Donald Trump’s past forays into politics have left him rebuked, ridiculed and taken anything but seriously. At the 2011 White House Correspondents’ Dinner, President Obama reduced Trump to rubble, as the “birther” conspiracy theory met its demise at the hands of long-form evidence. Washington laughed, and I along with them. We laughed with derision last year when Trump declared his candidacy and in disbelief when he began to spew his
characteristic uncut vitriol against women, Muslims and Mexican immigrants.
Then he started leading in the polls. He came in second in Iowa. He won in New Hampshire, South Carolina and Nevada. Donald Trump’s candidacy has ceased to be a laughing matter, and he has cultivated public image of his brazen personality. It has become painfully clear that he is no dark side Don Quixote, but rather represents some of the most troubling popular trends in American politics.
One such trend is the resurgence of nativism. Trump has proposed building a wall on the Mexican-American border, preventing Muslims from immigrating to the United States and hunting down and deporting every undocumented immigrant in our country, no matter the human or economic cost. Voices as diverse as The New York Times Editorial Board, former Texas Governor Rick Perry and Pope Francis have condemned this aspect of Trump’s platform and the caustic rhetoric with which he has promoted it.
Yet Trump’s supporters remain undeterred. Nativism is nothing new within the GOP, its simmer kept low in past years only by the pragmatism of party leaders. Trump’s support has not materialized out of thin air, but rather oozed organically from the woodwork of America’s increasingly polar conservative electorate. The sentiment he has channeled flies in the face of New Colossus America, our history as a nation of heterogeneous immigrants and the American Dream itself, but that has not stopped it from appealing to the disgruntled Republican masses.
Another problematic wave Trump has ridden to its crest is that of anti-political sentiment. Again, he does not represent a novel phenomenon, but rather the culmination of years of increasingly extreme rhetoric that has condemned experience, intellectualism and even compromise. His demographic incomprehensibly rejects the premise that policy is the product of the political process of give and take. Such “my way or the highway” tactics have yielded the government shutdown of 2013, the downfall of House Speaker John Boehner and the current likelihood that the Supreme Court seat vacated by the death of Antonin Scalia will remain empty for an unprecedented 11 months.

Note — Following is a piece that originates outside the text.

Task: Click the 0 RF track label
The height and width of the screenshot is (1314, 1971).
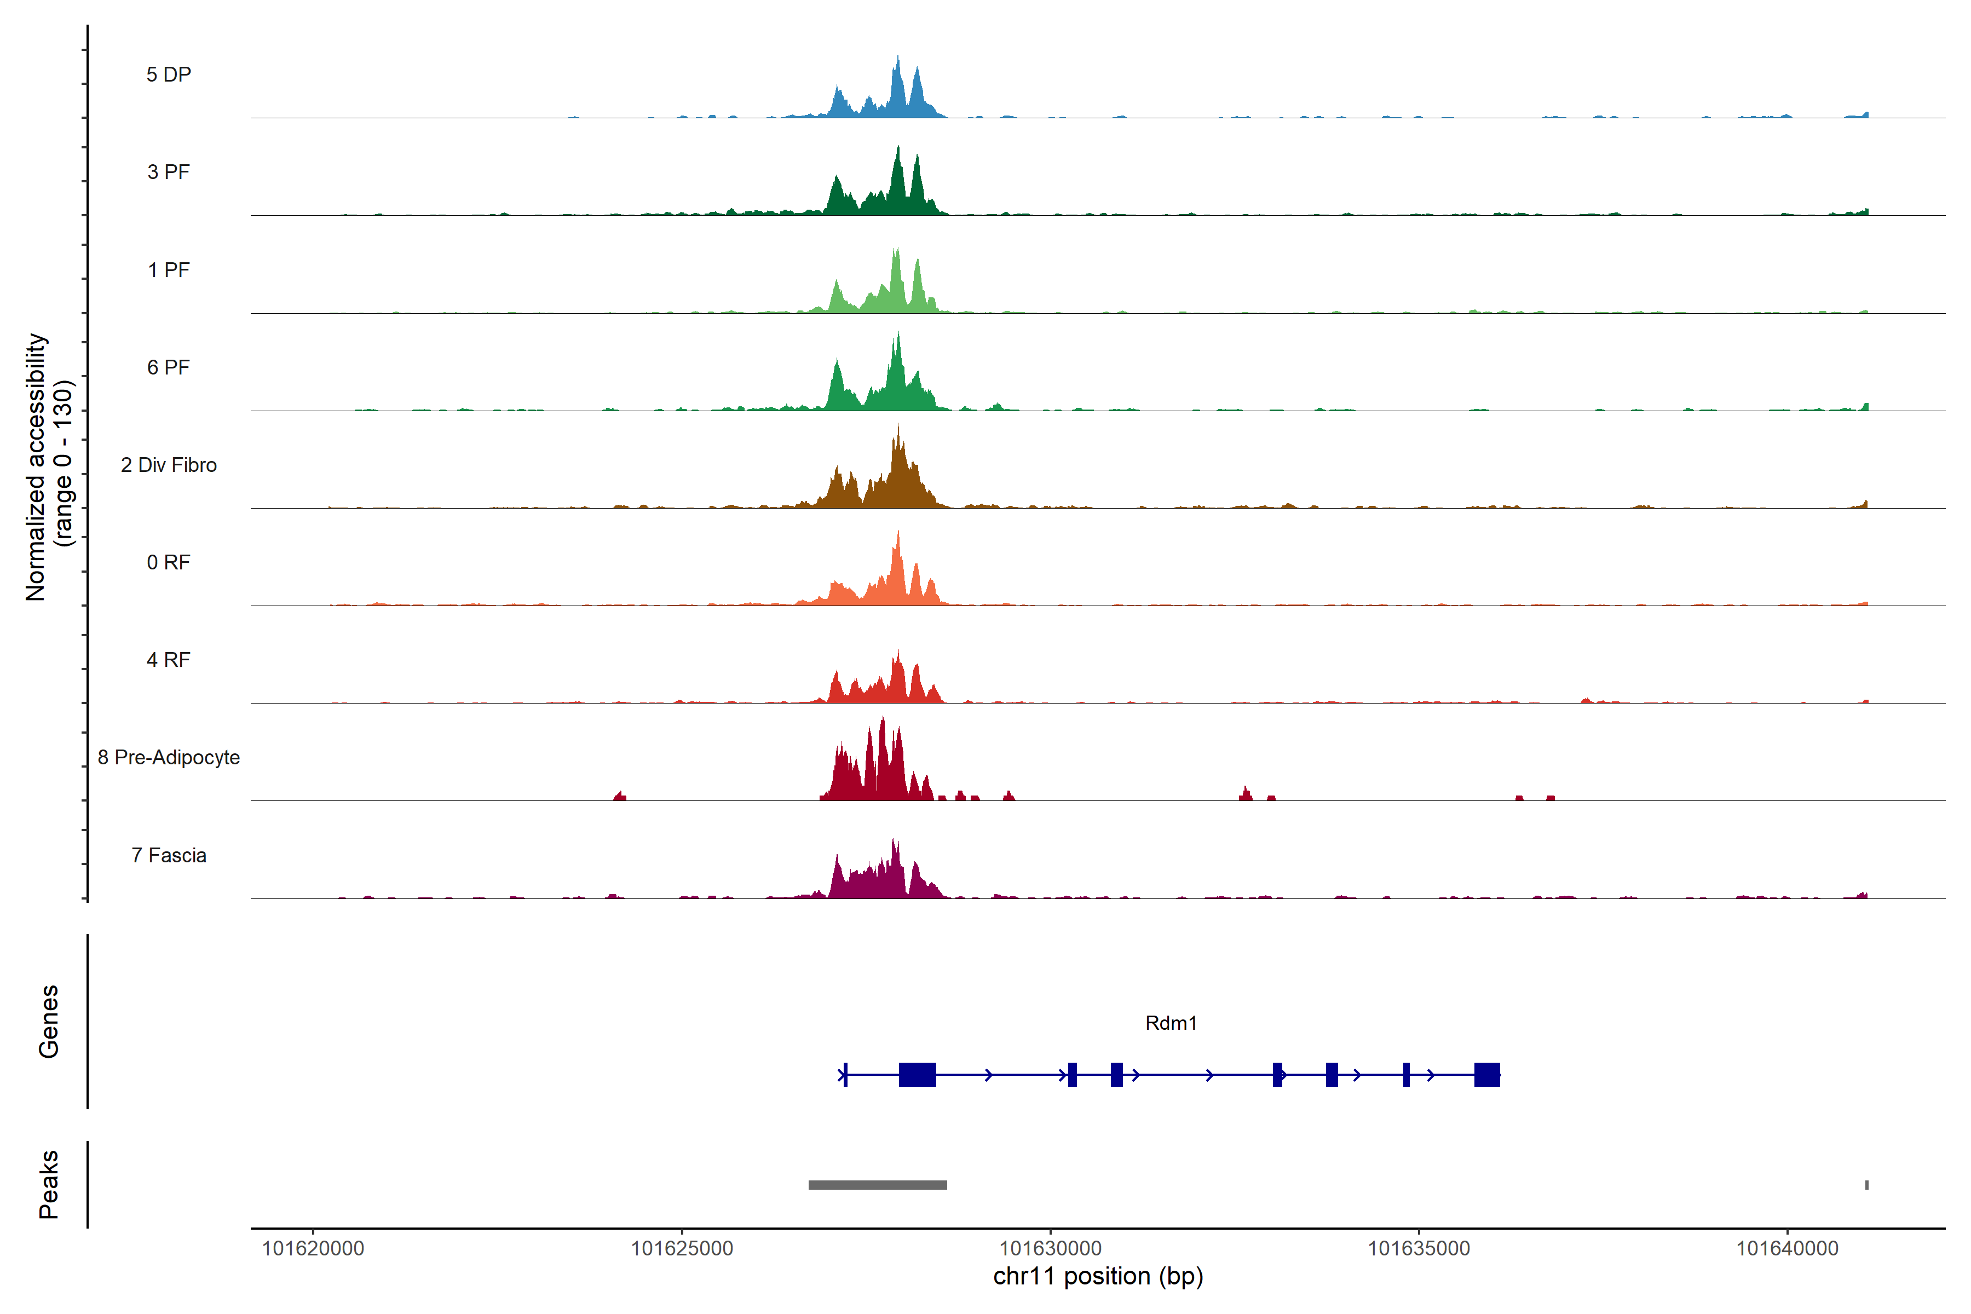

Fortunately, such practices are doomed to fail in the long run. The capacity of hard-nosed doctrines to wreak policy havoc is constrained by our structure of government: namely by the non-majoritarian character of the Senate, the Constitutional check of the Supreme Court and the tendency of American democracy to punish presidents for political stagnation. Even if Trump finds his way to the White House, he will be subject to the Senate’s filibuster, the Supreme Court’s authority to interpret the Constitution and the threat of electoral defeat in the face of inaction. In other words, there’s still hope.